Dataset entries:
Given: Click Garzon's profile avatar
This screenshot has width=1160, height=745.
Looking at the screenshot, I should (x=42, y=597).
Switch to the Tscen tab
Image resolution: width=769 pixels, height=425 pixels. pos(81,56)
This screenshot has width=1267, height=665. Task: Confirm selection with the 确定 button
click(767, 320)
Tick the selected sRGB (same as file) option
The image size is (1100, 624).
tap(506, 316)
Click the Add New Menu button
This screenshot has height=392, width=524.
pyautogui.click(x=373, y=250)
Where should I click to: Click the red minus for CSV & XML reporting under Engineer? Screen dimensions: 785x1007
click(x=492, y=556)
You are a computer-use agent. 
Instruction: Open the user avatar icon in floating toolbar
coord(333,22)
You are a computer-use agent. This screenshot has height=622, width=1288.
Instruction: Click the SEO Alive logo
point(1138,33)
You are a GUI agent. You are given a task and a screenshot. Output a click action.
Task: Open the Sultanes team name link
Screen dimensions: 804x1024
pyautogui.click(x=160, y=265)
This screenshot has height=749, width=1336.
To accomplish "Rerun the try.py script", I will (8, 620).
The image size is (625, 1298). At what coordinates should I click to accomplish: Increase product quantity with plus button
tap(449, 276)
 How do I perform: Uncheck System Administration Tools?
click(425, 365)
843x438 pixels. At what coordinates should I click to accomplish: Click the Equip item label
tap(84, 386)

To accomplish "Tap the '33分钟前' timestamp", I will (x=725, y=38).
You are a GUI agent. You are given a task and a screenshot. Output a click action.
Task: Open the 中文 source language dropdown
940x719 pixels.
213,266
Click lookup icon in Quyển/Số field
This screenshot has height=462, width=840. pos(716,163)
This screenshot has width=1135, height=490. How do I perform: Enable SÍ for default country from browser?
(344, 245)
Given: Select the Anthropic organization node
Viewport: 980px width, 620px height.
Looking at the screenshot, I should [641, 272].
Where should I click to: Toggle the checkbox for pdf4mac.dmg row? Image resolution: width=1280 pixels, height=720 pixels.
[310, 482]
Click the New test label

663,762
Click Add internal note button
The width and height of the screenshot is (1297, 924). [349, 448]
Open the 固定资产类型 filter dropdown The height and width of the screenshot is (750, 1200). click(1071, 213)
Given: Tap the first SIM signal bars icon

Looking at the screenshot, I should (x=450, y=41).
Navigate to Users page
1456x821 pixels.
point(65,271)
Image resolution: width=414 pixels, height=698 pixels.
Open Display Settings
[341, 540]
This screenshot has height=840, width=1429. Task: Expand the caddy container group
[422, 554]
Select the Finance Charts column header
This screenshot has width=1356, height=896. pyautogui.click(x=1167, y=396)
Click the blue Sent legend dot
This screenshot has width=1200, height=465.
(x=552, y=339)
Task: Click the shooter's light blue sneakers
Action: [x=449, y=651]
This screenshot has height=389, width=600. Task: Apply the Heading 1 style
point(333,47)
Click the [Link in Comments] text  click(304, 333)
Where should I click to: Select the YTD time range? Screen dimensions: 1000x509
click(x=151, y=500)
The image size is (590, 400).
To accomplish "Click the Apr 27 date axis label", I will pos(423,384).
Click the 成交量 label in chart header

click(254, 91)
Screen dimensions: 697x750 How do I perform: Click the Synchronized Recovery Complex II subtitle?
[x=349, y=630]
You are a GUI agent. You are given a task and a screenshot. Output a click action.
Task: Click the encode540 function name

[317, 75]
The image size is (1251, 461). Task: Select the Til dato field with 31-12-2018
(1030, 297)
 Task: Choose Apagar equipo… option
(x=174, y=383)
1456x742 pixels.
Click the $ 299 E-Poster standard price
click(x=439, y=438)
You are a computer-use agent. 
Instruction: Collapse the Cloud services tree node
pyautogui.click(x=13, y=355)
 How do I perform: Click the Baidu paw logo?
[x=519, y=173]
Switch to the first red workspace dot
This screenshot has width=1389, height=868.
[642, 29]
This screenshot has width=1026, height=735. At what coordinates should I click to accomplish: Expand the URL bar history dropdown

Exercise goal:
Now repeat the data exactly, keeping every line.

Reply:
Given: Click Garzon's profile avatar
This screenshot has width=1160, height=745.
Looking at the screenshot, I should (x=42, y=597).
Switch to the Tscen tab
Image resolution: width=769 pixels, height=425 pixels. pos(81,56)
This screenshot has width=1267, height=665. Task: Confirm selection with the 确定 button
click(767, 320)
Tick the selected sRGB (same as file) option
The image size is (1100, 624).
tap(506, 316)
Click the Add New Menu button
This screenshot has height=392, width=524.
pyautogui.click(x=373, y=250)
Where should I click to: Click the red minus for CSV & XML reporting under Engineer? Screen dimensions: 785x1007
click(x=492, y=556)
You are a computer-use agent. 
Instruction: Open the user avatar icon in floating toolbar
coord(333,22)
You are a computer-use agent. This screenshot has height=622, width=1288.
Instruction: Click the SEO Alive logo
point(1138,33)
You are a GUI agent. You are given a task and a screenshot. Output a click action.
Task: Open the Sultanes team name link
Screen dimensions: 804x1024
pyautogui.click(x=160, y=265)
This screenshot has height=749, width=1336.
To accomplish "Rerun the try.py script", I will (8, 620).
The image size is (625, 1298). At what coordinates should I click to accomplish: Increase product quantity with plus button
tap(449, 276)
 How do I perform: Uncheck System Administration Tools?
click(425, 365)
843x438 pixels. At what coordinates should I click to accomplish: Click the Equip item label
tap(84, 386)

To accomplish "Tap the '33分钟前' timestamp", I will (x=725, y=38).
You are a GUI agent. You are given a task and a screenshot. Output a click action.
Task: Open the 中文 source language dropdown
940x719 pixels.
213,266
Click lookup icon in Quyển/Số field
This screenshot has height=462, width=840. pos(716,163)
This screenshot has width=1135, height=490. How do I perform: Enable SÍ for default country from browser?
(344, 245)
Given: Select the Anthropic organization node
Viewport: 980px width, 620px height.
Looking at the screenshot, I should [641, 272].
Where should I click to: Toggle the checkbox for pdf4mac.dmg row? Image resolution: width=1280 pixels, height=720 pixels.
[310, 482]
Click the New test label

663,762
Click Add internal note button
The width and height of the screenshot is (1297, 924). [349, 448]
Open the 固定资产类型 filter dropdown The height and width of the screenshot is (750, 1200). click(1071, 213)
Given: Tap the first SIM signal bars icon

Looking at the screenshot, I should (x=450, y=41).
Navigate to Users page
1456x821 pixels.
point(65,271)
Image resolution: width=414 pixels, height=698 pixels.
Open Display Settings
[341, 540]
This screenshot has height=840, width=1429. Task: Expand the caddy container group
[422, 554]
Select the Finance Charts column header
This screenshot has width=1356, height=896. pyautogui.click(x=1167, y=396)
Click the blue Sent legend dot
This screenshot has width=1200, height=465.
(x=552, y=339)
Task: Click the shooter's light blue sneakers
Action: [x=449, y=651]
This screenshot has height=389, width=600. Task: Apply the Heading 1 style
point(333,47)
Click the [Link in Comments] text  click(304, 333)
Where should I click to: Select the YTD time range? Screen dimensions: 1000x509
click(x=151, y=500)
The image size is (590, 400).
To accomplish "Click the Apr 27 date axis label", I will pos(423,384).
Click the 成交量 label in chart header

click(254, 91)
Screen dimensions: 697x750 How do I perform: Click the Synchronized Recovery Complex II subtitle?
[x=349, y=630]
You are a GUI agent. You are given a task and a screenshot. Output a click action.
Task: Click the encode540 function name

[317, 75]
The image size is (1251, 461). Task: Select the Til dato field with 31-12-2018
(1030, 297)
 Task: Choose Apagar equipo… option
(x=174, y=383)
1456x742 pixels.
Click the $ 299 E-Poster standard price
click(x=439, y=438)
You are a computer-use agent. 
Instruction: Collapse the Cloud services tree node
pyautogui.click(x=13, y=355)
 How do I perform: Click the Baidu paw logo?
[x=519, y=173]
Switch to the first red workspace dot
This screenshot has width=1389, height=868.
[642, 29]
This screenshot has width=1026, height=735. At what coordinates should I click to accomplish: Expand the URL bar history dropdown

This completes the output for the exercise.